RustyShackleford said:


> As I come across old woodland BDUs I cut them off and wear them around.  No sense in letting them go to waste!
> 
> Those hats were all the rage in 2004!   Kind of like 3 day assault packs, riggers belts, hiking boots, etc.  You know, shit that some of us actually use for work and/or the weekends.  Then they turned into a fashion statement for people who sit on their asses.


 
Now I do have a couple of old woodland BDU cut off shorts too. And I guess I'm guilty of the hiking boots. I picked up a pair of Danners Combat Hikers last year for back country camping in Land Between the Lakes.


----------



## Muppet (Mar 20, 2014)

RustyShackleford said:


> As I come across old woodland BDUs I cut them off and wear them around.  No sense in letting them go to waste!
> 
> Those hats were all the rage in 2004!   Kind of like 3 day assault packs, riggers belts, hiking boots, etc.  You know, shit that some of us actually use for work and/or the weekends.  Then they turned into a fashion statement for people who sit on their asses.

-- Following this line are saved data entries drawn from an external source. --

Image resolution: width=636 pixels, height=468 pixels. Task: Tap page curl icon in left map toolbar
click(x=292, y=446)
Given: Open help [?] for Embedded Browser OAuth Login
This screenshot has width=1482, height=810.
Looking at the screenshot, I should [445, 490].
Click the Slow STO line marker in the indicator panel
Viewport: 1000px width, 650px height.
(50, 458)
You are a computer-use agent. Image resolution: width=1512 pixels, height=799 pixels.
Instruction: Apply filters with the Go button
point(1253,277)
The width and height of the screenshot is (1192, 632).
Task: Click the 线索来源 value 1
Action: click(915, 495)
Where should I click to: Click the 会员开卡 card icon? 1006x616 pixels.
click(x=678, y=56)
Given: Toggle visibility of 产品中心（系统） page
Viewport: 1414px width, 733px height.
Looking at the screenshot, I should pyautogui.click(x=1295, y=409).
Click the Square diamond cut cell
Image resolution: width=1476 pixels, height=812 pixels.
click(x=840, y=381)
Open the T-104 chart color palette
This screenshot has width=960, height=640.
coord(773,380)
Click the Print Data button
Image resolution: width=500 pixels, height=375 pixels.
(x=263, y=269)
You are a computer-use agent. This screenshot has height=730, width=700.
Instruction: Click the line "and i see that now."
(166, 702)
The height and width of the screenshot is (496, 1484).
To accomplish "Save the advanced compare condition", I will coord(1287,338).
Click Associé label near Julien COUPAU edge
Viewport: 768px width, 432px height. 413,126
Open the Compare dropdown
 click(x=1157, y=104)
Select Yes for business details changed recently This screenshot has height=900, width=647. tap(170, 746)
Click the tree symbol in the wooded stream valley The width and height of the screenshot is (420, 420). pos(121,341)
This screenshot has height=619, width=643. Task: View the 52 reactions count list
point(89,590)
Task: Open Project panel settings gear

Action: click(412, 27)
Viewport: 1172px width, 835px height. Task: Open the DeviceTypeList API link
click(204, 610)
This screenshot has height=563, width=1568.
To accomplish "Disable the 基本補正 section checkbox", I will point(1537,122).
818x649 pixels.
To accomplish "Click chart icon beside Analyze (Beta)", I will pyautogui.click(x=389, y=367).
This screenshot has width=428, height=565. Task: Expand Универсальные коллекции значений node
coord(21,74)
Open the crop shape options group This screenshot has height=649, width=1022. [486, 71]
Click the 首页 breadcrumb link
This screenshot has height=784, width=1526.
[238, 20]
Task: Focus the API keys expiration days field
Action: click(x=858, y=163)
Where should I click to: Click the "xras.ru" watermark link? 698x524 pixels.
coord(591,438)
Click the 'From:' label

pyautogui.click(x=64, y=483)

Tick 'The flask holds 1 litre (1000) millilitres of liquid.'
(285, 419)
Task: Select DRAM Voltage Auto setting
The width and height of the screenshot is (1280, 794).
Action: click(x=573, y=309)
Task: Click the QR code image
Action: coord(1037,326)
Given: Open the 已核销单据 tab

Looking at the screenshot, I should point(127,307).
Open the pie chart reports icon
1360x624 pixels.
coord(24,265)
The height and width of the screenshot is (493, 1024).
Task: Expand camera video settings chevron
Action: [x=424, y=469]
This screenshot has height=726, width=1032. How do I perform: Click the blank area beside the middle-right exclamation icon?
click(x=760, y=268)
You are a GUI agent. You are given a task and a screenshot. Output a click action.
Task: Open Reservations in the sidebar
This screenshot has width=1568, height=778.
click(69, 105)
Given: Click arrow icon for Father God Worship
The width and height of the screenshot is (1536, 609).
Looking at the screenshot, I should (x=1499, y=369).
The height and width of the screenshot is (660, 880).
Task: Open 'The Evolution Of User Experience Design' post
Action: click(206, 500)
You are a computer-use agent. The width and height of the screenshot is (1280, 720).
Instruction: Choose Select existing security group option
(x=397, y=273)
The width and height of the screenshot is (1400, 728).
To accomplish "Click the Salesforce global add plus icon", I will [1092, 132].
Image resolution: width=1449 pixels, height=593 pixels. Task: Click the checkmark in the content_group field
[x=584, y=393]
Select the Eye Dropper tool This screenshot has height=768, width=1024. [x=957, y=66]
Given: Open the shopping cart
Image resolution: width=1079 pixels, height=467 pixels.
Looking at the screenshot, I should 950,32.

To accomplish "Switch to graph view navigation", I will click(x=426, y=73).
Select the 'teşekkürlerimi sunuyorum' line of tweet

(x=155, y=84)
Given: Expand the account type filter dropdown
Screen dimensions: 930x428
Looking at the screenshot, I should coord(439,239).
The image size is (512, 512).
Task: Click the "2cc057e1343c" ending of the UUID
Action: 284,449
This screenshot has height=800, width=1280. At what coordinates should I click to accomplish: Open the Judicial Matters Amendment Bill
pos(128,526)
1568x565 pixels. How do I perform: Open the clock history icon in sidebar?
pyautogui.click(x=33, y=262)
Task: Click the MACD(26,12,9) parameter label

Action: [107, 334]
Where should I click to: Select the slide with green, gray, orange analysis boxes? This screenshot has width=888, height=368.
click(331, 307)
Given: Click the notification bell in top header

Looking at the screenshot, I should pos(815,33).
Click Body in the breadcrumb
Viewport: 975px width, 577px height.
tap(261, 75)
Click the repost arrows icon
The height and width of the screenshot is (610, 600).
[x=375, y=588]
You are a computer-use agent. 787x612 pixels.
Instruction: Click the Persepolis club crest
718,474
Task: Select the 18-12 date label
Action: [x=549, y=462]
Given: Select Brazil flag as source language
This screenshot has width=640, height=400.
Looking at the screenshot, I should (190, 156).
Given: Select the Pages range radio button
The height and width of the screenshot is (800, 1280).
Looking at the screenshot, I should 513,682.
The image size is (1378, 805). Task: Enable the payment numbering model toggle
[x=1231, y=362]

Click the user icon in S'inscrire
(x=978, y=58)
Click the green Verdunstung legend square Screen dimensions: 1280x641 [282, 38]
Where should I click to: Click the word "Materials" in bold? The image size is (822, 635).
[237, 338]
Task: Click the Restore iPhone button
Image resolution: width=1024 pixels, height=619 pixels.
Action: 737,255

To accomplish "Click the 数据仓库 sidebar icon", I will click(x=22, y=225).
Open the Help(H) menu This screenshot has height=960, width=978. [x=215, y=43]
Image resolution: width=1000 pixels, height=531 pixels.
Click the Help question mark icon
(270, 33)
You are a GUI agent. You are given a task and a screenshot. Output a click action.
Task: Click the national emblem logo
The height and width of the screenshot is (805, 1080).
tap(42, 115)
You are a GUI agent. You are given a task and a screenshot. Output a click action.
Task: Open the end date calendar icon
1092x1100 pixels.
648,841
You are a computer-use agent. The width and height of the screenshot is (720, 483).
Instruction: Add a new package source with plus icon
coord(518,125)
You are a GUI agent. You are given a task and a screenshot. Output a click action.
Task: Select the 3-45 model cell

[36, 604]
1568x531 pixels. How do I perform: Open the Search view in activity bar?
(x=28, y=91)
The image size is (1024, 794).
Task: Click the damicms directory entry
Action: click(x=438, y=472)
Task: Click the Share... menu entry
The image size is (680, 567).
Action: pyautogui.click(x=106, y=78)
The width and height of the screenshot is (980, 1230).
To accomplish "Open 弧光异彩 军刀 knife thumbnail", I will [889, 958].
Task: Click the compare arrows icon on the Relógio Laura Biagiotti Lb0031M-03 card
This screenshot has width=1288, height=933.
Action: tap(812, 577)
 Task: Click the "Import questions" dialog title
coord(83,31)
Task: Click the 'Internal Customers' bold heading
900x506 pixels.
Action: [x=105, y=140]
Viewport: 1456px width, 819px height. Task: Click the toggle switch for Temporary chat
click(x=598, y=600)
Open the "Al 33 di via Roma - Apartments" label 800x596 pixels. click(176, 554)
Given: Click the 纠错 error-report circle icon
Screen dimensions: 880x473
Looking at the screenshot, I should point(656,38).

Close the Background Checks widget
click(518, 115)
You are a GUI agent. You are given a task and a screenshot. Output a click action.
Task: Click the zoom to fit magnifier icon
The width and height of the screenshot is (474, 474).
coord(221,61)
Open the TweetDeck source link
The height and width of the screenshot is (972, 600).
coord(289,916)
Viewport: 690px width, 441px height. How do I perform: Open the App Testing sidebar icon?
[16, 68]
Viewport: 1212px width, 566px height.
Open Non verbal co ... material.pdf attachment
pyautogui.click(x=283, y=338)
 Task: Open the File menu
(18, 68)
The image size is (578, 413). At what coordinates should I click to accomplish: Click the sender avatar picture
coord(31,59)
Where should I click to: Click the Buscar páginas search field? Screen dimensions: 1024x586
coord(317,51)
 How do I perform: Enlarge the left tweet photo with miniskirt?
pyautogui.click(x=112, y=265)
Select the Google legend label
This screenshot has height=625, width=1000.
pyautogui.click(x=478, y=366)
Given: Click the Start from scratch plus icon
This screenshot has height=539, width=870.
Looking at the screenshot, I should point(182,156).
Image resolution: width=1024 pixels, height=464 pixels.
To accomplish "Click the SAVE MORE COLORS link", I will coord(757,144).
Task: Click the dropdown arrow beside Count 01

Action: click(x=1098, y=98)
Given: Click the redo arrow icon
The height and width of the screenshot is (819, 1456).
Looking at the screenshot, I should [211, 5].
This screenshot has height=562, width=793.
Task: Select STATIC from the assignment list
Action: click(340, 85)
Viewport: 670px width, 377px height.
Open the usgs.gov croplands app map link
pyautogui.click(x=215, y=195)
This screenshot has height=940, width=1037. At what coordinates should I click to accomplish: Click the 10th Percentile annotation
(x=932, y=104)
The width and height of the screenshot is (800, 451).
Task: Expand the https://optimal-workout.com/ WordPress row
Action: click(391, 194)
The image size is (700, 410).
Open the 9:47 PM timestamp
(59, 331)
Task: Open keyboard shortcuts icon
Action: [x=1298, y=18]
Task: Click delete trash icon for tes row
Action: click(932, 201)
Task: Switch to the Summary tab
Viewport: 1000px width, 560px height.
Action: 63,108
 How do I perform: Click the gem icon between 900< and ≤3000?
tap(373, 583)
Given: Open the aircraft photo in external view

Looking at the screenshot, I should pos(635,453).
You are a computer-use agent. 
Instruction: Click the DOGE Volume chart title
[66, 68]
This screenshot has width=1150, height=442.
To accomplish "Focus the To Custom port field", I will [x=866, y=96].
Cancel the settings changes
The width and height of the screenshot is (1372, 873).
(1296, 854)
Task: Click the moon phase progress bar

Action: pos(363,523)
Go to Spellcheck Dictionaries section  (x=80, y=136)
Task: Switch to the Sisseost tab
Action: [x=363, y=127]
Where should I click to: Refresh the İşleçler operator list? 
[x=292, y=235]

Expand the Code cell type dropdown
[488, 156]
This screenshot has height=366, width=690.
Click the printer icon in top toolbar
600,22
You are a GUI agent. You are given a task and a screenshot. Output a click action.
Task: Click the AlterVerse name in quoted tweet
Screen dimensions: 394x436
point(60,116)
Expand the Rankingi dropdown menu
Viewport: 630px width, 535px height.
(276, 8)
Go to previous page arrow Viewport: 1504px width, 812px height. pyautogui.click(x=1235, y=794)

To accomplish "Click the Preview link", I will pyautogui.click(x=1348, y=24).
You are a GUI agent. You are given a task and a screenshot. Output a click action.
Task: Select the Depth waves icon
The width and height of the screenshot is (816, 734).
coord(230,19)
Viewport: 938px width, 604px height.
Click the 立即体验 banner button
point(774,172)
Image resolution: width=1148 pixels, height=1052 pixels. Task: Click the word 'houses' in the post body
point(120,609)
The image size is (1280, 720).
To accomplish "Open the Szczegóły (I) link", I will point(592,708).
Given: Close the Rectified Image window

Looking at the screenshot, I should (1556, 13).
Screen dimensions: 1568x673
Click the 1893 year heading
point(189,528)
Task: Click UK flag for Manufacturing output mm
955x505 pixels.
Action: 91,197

I still wear a Tactical Tailor rigger belt for work. Been doing so for the last, well, since I have been a paramedic in P.A. Since 2000. They hold up well. I also wear one for regular clothes. I do have a cap with a flag also cause I like them. Edit to add. When I was at Bragg in the 90's, most of us wore the BDU belts that were off shoots of what the boys wear today. We were not "allowed" to wear them, had to wear those geigh ass black buckle belts. When I saw the rigger belts, I started with them and don't wear anything else.  For the first year of work, I wore a regular garrison belt with a maltese cross buckle. Funny story about that I'll share soon with me, the belt and my Kim.

F.M.


----------



## x SF med (Mar 20, 2014)

I've been wearing a rigger's belt since before some of the members of this board were born...  we used to make them from A-7-A straps we liberated from palletizing gear for drops...  I still have a full A-7-A somewhere...


----------



## SpitfireV (Mar 21, 2014)

You were probably wearing them since before they had a USA.


----------



## CDG (Mar 21, 2014)

RustyShackleford said:


> As I come across old woodland BDUs I cut them off and wear them around.  No sense in letting them go to waste!


 
Do you wear them into Barnes and Noble?


----------



## RustyShackleford (Mar 21, 2014)

CDG said:


> Do you wear them into Barnes and Noble?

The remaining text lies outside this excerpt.